::: Provided text
In the early days, the mayor tried to sound like a practical, hands-on executive who was ready to run San Francisco.

Mayor Gavin Newsom used his inaugural address on Jan. 8, 2004, to emphasize that he was a uniter, not a divider and that he wanted to get things done.

"I say it’s time to start working together to find common purpose and common ground," he proclaimed. "Because I want to make this administration about solutions."

It’s a mantra he’s returned to again and again in his rhetoric on a wide range of issues, claiming a "commonsense" approach while casting "ideology" as an evil to be overcome and as the main motive driving the left-leaning majority of the San Francisco Board of Supervisors.

"Because it’s easy to be against something," Newsom said on that sunny winter day. "It’s easy to blame. It’s easy to stop…. What’s hard is to hear that maybe to come together, we need to leave behind old ideas and long-held grudges. But that’s exactly what we need to do."

But if that’s the standard, Newsom has spent the past 17 months taking the easy way.

It’s been a marked change from his first-year lovefest, when he tried to legalize same-sex marriage, reach out to BayviewHunters Point residents, and force big hotels to end their lockout of workers.

A Guardian review of the most significant City Hall initiatives during 2005 and 2006 as well as interviews with more than a dozen policy experts and public interest advocates shows that Newsom has been an obstructionist who has proposed few "solutions" to the city’s problems, and followed through on even fewer.

The Board of Supervisors, in sharp contrast, has been taking the policy lead. The majority on the district-elected board in the past year has moved a generally progressive agenda designed to preserve rental units, prevent evictions, strengthen development standards, promote car-free spaces, increase affordable housing, maintain social services, and protect city workers.

Yet many of those efforts have been blocked or significantly weakened by Newsom and his closest allies on the board: Fiona Ma, Sean Elsbernd, Michela Alioto-Pier, and Bevan Dufty. And on efforts to get tough with big business or prevent Muni service cuts and fare hikes, Newsom was able to peel off enough moderate supervisors to stop the progressives led by Chris Daly, Tom Ammiano, and Ross Mirkarimi at the board level.

But one thing that Newsom has proved himself unable to do in the past year is prevent progressive leaders particularly Daly, against whom Newsom has a "long-held grudge" that has on a few recent occasions led to unsavory political tactics and alliances from setting the public agenda for the city.

Balance of power

The Mayor’s Office and the Board of Supervisors are the two poles of power at City Hall and generally the system gives a strong advantage to the mayor, who has far more resources at his disposal, a higher media profile, and the ability to act swiftly and decisively.

Yet over the past year, the three most progressive supervisors along with their liberal-to-moderate colleagues Gerardo Sandoval, Jake McGoldrick, Aaron Peskin, and Sophie Maxwell have initiated the most significant new city policies, dealing with housing, poverty, health care, alternative transportation, violence prevention, and campaign finance reform.

Most political observers and City Hall insiders mark the moment when the board majority took control of the city agenda as last summer, a point when Newsom’s honeymoon ended, progressives filled the leadership void on growth issues, problems like tenants evictions and the murder rate peaked, and Newsom was increasingly giving signs that he wasn’t focused on running the city.
::::::
Directive 1
According to the article on Mayor Newsom, on what date did he deliver his inaugural address?
Directive 2
Reproduce the article on Mayor Newsom word for word from "The Board of Supervisors, in" to "the board level.".
::: Data provided
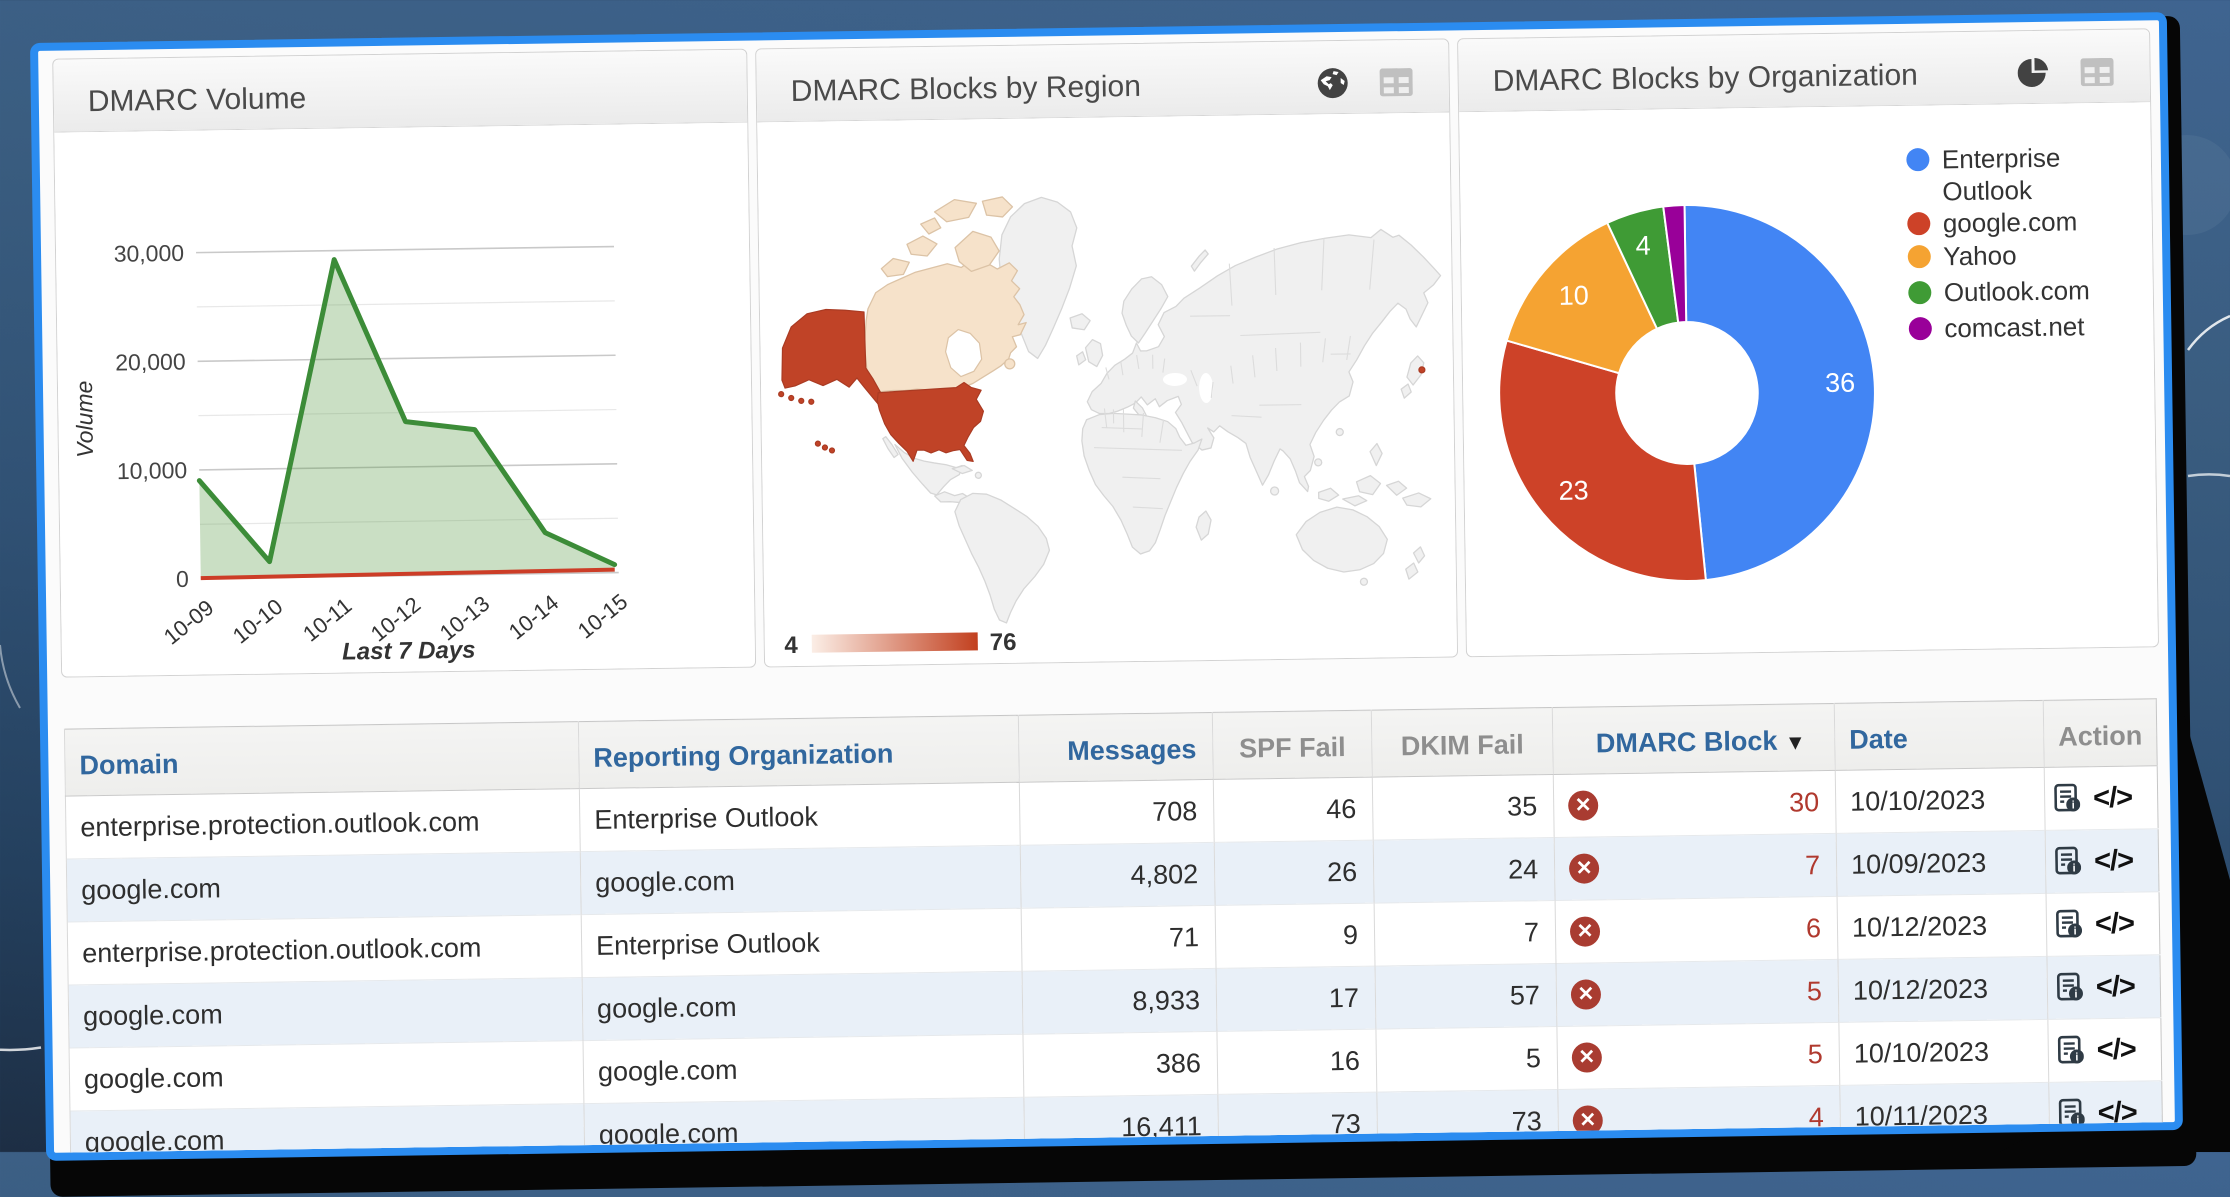 This screenshot has height=1197, width=2230. What do you see at coordinates (150, 362) in the screenshot?
I see `svg-text: 20,000` at bounding box center [150, 362].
::::::
Answer area 1
Jan. 8, 2004

Answer area 2
The Board of Supervisors, in sharp contrast, has been taking the policy lead. The majority on the district-elected board in the past year has moved a generally progressive agenda designed to preserve rental units, prevent evictions, strengthen development standards, promote car-free spaces, increase affordable housing, maintain social services, and protect city workers.

Yet many of those efforts have been blocked or significantly weakened by Newsom and his closest allies on the board: Fiona Ma, Sean Elsbernd, Michela Alioto-Pier, and Bevan Dufty. And on efforts to get tough with big business or prevent Muni service cuts and fare hikes, Newsom was able to peel off enough moderate supervisors to stop the progressives led by Chris Daly, Tom Ammiano, and Ross Mirkarimi at the board level.